_Exercise details_.
Report every line of the records beneath this task that holds the string "input".

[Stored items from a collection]
------------------------------------------------

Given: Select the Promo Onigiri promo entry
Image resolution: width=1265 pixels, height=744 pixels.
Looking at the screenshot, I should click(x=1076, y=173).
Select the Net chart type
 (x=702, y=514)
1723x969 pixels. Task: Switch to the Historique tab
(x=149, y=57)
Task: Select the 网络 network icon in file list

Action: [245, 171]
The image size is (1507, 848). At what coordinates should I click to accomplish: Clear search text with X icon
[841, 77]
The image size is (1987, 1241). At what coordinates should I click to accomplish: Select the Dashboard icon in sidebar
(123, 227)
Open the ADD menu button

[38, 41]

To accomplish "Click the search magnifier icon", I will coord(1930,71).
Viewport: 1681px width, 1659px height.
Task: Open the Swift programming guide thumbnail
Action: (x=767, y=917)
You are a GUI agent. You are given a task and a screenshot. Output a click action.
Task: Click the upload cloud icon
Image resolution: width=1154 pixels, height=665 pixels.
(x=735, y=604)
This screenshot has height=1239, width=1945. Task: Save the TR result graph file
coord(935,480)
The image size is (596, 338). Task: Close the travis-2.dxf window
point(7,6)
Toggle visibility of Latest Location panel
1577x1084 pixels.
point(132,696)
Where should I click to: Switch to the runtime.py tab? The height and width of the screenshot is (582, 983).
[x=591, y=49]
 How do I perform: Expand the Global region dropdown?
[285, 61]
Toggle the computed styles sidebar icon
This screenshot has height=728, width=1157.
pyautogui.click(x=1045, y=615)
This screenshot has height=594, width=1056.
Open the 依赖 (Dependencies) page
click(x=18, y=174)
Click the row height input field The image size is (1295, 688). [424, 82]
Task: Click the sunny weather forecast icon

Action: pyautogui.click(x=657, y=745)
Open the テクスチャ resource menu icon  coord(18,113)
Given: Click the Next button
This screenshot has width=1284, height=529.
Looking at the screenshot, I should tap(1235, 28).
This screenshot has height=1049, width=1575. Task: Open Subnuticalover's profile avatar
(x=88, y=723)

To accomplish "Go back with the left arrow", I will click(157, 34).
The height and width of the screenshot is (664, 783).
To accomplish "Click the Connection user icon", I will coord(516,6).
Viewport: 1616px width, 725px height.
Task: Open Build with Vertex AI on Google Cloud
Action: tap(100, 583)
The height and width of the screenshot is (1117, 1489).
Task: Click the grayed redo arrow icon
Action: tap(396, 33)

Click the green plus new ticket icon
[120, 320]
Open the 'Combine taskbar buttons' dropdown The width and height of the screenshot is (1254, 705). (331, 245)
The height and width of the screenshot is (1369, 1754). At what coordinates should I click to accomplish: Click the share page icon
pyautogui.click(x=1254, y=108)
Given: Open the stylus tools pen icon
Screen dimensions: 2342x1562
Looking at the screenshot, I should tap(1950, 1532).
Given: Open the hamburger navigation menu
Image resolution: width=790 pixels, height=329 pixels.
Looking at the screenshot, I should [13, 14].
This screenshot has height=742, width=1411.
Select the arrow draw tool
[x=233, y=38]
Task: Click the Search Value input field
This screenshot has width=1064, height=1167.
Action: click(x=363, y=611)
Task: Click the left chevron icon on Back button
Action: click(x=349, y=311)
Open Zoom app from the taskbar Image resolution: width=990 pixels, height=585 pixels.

------------------------------------------------

_Result of this task_.
Click the row height input field The image size is (1295, 688). [424, 82]
Task: Click the Search Value input field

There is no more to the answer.